Required work –
Print the lines of the material below exactly as they appear, starting with the line that contains "Given: Click the 0" and ending with the line that contains "pos(1038,261)", both included.

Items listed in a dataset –
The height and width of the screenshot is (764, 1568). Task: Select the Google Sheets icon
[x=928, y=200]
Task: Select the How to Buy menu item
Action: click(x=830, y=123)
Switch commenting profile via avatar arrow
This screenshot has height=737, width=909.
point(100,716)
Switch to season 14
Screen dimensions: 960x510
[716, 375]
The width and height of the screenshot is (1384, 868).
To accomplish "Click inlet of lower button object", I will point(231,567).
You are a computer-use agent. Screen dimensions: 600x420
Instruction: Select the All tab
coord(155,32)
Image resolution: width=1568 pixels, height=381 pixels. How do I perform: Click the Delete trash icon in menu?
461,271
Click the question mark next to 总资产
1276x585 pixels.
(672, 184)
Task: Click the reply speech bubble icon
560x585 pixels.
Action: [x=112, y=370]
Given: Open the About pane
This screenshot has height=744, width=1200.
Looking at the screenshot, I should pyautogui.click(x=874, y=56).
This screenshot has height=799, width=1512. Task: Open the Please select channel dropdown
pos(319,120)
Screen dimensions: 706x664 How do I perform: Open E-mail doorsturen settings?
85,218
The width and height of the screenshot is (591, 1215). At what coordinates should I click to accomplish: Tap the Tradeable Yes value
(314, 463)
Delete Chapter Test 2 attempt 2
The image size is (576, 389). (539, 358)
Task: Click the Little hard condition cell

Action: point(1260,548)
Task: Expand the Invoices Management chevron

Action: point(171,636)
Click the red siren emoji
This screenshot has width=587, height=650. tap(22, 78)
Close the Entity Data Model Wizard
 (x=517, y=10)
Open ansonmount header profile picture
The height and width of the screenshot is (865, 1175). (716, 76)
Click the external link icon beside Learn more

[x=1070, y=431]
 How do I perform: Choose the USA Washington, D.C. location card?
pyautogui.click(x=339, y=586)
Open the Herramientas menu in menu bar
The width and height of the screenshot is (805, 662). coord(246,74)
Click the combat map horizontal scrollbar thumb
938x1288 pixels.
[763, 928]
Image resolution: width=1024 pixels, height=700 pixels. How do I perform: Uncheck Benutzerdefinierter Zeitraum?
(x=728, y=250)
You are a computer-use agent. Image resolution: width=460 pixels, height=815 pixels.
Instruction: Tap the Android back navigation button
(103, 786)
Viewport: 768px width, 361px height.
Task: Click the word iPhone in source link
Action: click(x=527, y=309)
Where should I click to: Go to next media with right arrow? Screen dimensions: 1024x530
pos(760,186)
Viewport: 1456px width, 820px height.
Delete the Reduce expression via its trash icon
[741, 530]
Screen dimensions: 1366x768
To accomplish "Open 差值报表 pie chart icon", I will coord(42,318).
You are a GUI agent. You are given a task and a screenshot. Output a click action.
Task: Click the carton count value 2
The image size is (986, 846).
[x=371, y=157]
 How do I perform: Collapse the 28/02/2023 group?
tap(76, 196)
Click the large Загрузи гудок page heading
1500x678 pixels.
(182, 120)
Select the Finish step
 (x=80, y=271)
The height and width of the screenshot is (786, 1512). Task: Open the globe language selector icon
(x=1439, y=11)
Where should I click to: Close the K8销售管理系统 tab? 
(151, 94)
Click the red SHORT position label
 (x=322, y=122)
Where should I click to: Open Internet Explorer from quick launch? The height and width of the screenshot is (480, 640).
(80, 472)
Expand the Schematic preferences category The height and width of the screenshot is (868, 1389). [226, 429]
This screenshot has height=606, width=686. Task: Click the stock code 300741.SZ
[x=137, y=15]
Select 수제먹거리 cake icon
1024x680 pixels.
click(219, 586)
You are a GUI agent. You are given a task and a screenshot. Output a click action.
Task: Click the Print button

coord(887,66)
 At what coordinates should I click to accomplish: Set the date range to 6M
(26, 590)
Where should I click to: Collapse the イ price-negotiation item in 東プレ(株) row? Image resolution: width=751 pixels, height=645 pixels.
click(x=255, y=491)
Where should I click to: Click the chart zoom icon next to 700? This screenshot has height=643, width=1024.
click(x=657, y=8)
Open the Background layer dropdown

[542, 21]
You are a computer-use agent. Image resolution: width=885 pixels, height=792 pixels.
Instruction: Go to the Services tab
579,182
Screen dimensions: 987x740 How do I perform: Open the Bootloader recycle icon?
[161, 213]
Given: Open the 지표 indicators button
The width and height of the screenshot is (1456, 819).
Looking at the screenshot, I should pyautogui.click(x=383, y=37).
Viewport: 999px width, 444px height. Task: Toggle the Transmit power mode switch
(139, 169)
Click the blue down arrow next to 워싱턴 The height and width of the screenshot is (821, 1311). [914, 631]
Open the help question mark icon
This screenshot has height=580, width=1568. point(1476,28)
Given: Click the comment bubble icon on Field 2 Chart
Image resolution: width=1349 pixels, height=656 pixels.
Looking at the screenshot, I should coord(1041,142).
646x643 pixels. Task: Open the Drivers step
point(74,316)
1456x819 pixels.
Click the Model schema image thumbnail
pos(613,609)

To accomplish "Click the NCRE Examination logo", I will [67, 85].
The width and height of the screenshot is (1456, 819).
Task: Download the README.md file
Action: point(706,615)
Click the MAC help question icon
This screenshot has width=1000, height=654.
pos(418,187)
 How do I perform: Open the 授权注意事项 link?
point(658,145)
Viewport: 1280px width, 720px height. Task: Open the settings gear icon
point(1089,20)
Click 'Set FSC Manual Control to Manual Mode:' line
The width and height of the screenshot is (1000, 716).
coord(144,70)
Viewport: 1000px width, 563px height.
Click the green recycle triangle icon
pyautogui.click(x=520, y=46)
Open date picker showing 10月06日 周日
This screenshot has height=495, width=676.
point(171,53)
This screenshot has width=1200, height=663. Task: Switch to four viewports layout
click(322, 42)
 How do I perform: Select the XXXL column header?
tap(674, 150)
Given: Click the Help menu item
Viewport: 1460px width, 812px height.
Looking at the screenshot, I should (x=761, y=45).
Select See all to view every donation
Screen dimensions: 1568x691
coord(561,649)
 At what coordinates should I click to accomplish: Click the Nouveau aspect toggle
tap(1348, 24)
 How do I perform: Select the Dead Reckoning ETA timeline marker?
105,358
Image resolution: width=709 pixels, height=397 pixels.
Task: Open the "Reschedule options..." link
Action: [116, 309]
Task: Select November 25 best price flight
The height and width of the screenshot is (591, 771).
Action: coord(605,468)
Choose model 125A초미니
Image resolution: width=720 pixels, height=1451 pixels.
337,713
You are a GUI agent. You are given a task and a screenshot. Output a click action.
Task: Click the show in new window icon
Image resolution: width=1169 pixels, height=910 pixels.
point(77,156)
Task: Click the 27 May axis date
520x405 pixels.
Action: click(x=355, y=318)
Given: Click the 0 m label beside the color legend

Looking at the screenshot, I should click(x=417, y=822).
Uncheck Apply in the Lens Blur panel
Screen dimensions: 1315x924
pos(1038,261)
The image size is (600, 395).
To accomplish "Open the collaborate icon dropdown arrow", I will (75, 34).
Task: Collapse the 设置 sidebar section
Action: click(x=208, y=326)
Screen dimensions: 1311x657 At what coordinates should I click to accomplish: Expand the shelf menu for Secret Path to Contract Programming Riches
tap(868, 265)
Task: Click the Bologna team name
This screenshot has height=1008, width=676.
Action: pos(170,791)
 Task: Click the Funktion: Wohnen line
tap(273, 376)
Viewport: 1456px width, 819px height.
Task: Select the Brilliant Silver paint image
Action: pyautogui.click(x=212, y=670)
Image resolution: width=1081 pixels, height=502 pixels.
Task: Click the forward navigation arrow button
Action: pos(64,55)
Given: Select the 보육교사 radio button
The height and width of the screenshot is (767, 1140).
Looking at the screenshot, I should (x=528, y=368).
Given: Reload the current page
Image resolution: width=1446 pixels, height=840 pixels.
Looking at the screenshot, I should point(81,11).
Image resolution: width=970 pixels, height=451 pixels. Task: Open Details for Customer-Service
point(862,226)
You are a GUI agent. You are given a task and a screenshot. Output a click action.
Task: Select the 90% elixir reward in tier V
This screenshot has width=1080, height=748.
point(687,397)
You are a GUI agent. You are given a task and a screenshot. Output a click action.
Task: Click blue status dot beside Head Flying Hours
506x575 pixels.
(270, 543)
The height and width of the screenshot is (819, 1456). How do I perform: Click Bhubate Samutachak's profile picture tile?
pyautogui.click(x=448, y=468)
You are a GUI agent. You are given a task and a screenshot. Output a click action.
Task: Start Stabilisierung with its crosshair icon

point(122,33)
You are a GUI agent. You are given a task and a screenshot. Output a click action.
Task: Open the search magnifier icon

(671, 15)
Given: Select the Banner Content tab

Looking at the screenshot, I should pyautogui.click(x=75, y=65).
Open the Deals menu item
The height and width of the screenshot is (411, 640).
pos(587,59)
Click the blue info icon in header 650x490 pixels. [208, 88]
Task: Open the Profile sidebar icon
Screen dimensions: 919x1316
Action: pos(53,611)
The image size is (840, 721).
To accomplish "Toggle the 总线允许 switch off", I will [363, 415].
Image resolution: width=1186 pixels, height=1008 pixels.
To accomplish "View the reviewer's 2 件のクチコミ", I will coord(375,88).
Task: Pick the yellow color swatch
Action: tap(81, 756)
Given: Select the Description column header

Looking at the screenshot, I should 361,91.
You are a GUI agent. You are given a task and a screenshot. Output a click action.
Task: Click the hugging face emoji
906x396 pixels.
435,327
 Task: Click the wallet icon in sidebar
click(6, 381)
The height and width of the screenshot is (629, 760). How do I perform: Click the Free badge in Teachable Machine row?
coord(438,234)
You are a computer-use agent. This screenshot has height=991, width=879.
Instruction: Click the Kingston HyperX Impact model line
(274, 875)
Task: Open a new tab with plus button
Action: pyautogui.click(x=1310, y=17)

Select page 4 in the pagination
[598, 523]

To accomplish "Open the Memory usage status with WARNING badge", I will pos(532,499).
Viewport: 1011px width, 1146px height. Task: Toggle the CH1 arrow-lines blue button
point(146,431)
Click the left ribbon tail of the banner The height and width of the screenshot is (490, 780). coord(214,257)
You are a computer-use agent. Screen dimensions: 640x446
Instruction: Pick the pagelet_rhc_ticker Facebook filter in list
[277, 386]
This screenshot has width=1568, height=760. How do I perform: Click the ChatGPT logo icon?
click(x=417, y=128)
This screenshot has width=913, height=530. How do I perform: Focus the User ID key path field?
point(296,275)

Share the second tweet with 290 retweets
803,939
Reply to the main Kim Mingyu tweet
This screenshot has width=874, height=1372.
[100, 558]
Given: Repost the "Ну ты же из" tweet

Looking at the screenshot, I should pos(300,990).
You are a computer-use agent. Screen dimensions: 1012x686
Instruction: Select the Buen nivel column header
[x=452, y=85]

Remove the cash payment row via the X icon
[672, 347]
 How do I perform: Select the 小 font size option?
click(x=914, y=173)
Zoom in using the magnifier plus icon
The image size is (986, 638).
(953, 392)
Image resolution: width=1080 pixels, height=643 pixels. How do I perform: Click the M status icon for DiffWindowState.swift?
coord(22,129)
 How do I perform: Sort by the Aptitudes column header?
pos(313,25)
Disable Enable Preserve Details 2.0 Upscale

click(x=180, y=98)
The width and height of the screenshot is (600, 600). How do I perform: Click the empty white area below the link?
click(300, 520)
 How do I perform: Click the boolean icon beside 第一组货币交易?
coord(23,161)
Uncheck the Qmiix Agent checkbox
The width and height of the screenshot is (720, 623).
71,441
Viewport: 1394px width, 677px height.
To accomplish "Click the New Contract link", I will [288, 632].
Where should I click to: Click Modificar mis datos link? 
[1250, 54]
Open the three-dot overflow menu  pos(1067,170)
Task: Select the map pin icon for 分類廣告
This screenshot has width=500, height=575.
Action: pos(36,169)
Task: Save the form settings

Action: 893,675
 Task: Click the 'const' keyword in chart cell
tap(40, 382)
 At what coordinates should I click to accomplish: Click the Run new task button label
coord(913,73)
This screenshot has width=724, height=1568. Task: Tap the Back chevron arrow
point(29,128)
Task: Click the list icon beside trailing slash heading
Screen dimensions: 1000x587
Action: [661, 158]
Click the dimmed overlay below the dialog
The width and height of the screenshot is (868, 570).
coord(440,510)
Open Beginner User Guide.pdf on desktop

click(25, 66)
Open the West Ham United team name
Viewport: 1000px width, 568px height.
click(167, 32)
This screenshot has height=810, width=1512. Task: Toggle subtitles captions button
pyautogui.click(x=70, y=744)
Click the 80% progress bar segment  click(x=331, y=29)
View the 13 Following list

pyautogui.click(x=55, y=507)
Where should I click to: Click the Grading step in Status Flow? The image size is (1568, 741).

Task answer –
Given: Click the 0 m label beside the color legend

Looking at the screenshot, I should click(x=417, y=822).
Uncheck Apply in the Lens Blur panel
Screen dimensions: 1315x924
pos(1038,261)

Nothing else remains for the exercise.